Imagine the most neurotic, OCD, nervous, *clean* person whom you know and pair him or her off with one of the messiest, most irresponsible, and generally lazy people you have ever met. What do you get? A match made in heaven. The possibilities of just such a pair prove to be a theatrical windfall in terms of comic possibilities in “The Odd Couple,” which will be performed this weekend on Saturday at 7, and Sunday at 3 and 7 pm in Upper Tarble.
The play, directed by Matt Dering ’07, is a classic comedy about two men, one divorced and the other recently separated, who find themselves splitting an apartment and struggling to make their own crazy relationship work. “Life goes on even for those who are divorced, broke, and sloppy,” argues Jason Horwitz ’07 ‘s character Oscar. Horwitz plays tough guy Oscar wonderfully, delivering Neil Simon’s lines so naturally that he ideally foils Colin Aarons ’09 ‘s Felix, a role in which Aarons transforms himself verbally and physically into a startled but hilarious bundle of nerves.

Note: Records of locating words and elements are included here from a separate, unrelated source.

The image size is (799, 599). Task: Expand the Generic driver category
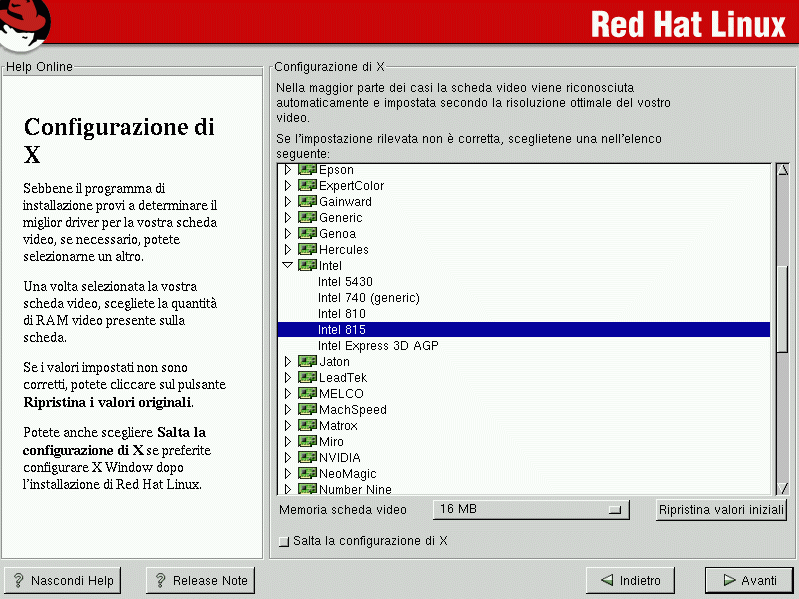point(288,218)
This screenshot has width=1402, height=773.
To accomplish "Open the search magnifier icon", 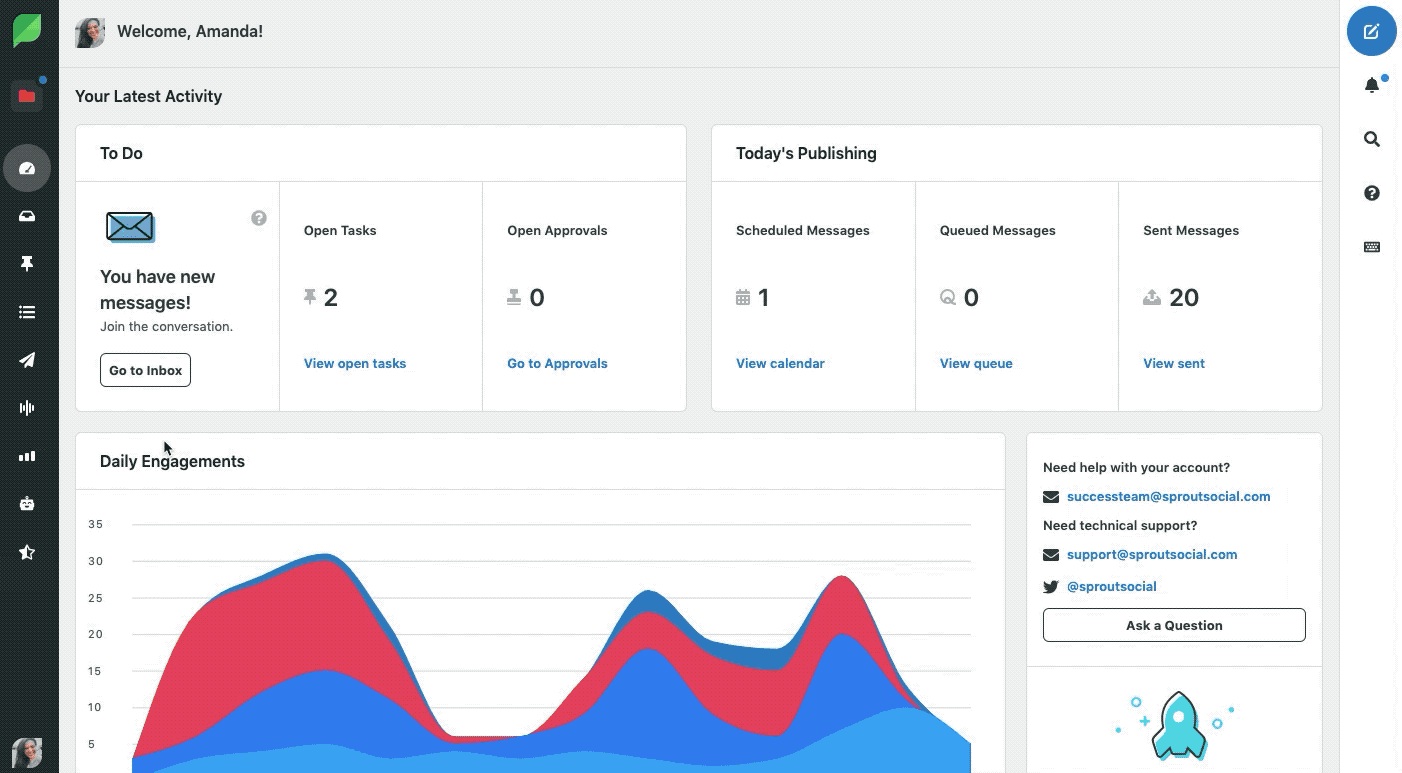I will tap(1371, 139).
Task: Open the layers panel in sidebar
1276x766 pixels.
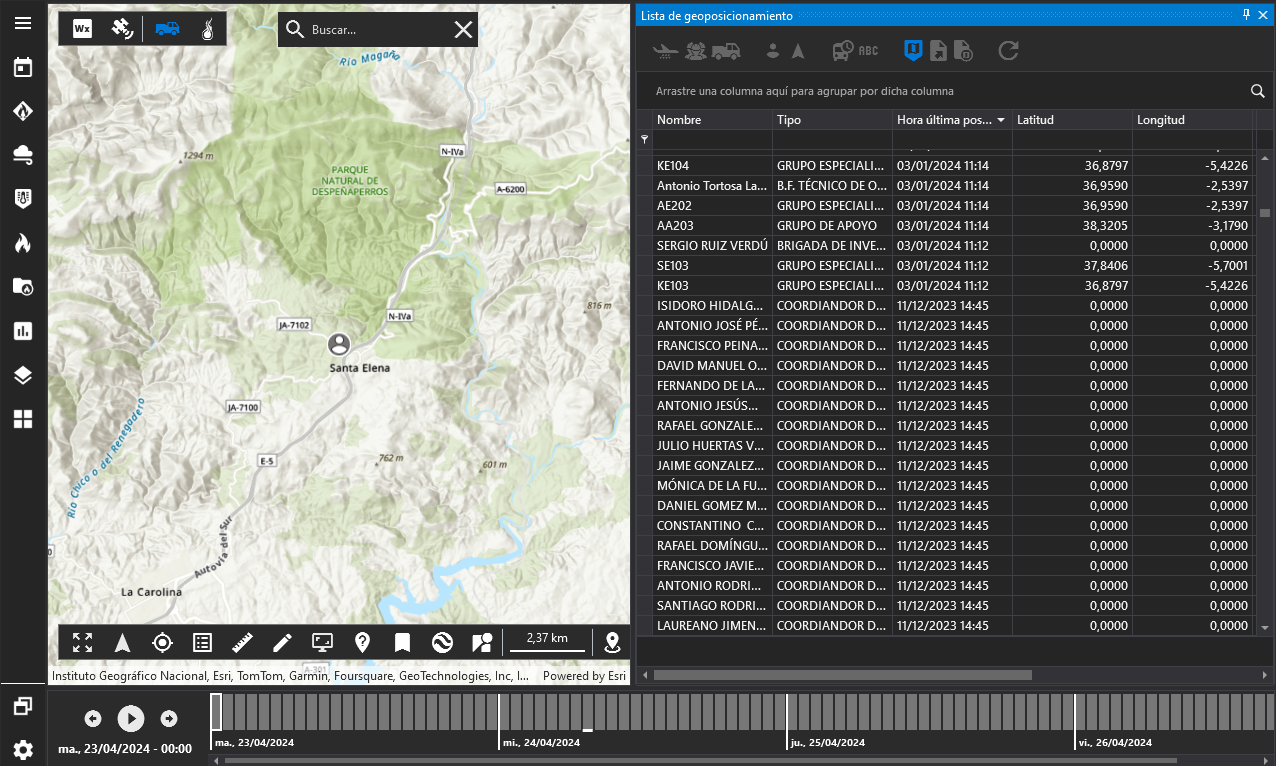Action: click(23, 375)
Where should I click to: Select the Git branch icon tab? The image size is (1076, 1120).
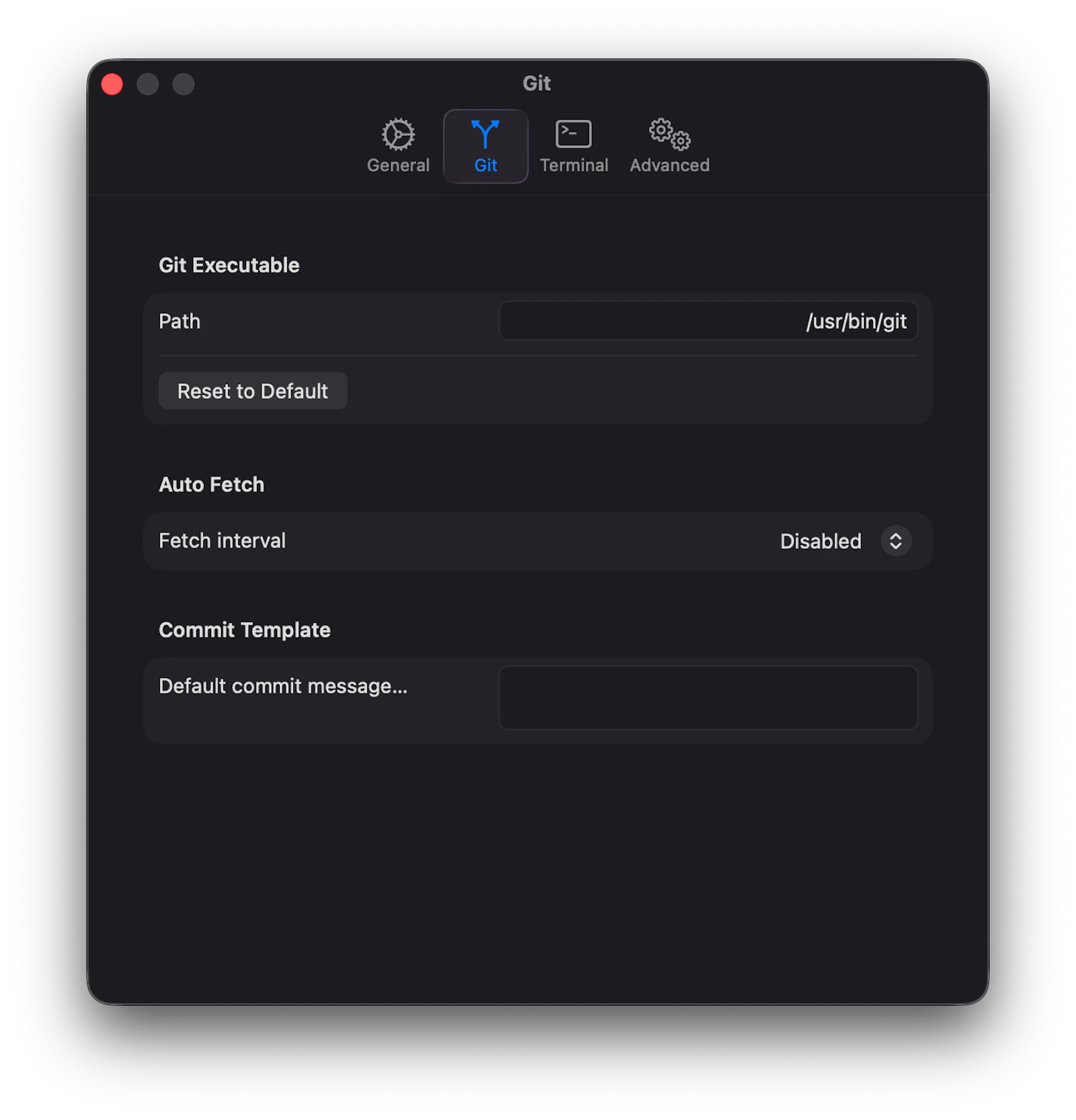click(x=486, y=135)
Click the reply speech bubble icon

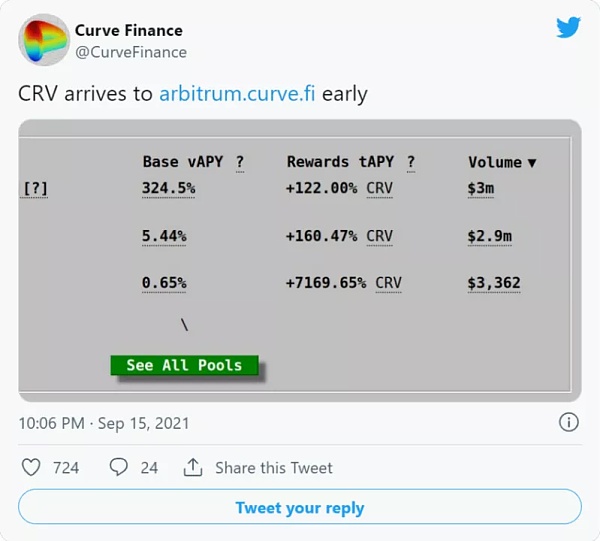(119, 467)
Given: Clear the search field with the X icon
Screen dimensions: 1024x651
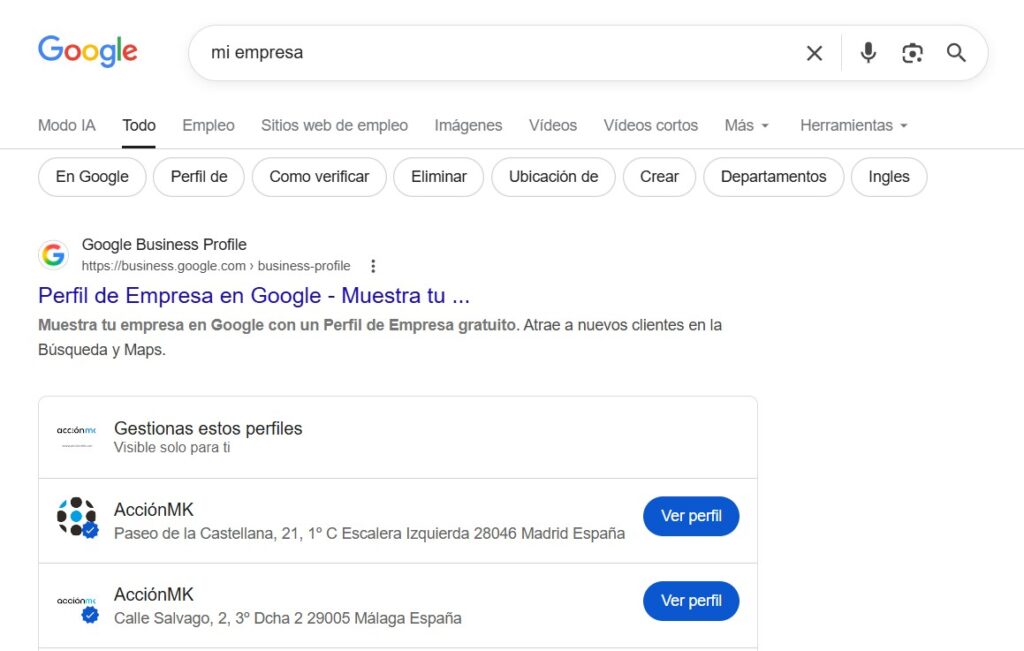Looking at the screenshot, I should [814, 53].
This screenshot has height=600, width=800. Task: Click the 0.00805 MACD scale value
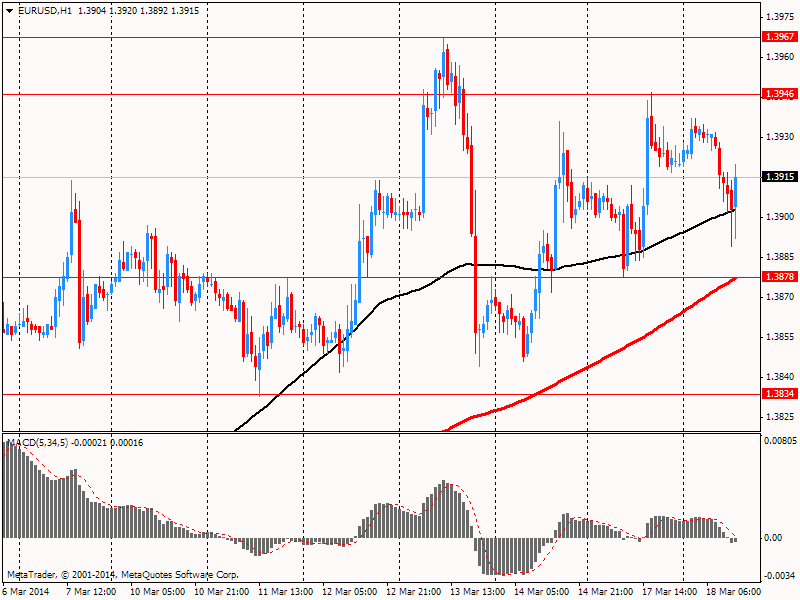779,440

They are supported by a cast of poker buddies, Stephen Graf ’09, Chris Klaniecki ’10, Louis Jargow ’10, and Mark Skaden ’08, who play off each other’s various quirks with amusing results, and by two ditzy British sisters, Madalyn Baldanzi ’08 and Allison McCarthy ’09, who may or may not be the answer to Oscar’s prayers. Emily Gasser ’07 is stage manager and Anne Coleman ’09 has designed the cast’s costumes. The atmosphere is established in the ever versatile Upper Tarble as a well-trashed bachelor pad, replete with ancient snack food and filthy laundry.
The play is driven both by the wonderful script itself and by the clear connection between the performers. This is the second time that Dering has directed Aarons, Horwitz, and McCarthy, who starred in his Night of Scenes production of David Ive’s one-act “The Philadelphia.” Says Dering of the production, “I’ve seen these scenes about thirty times and I still laugh at them.” Anyone who sees the performance will undoubtedly realize why.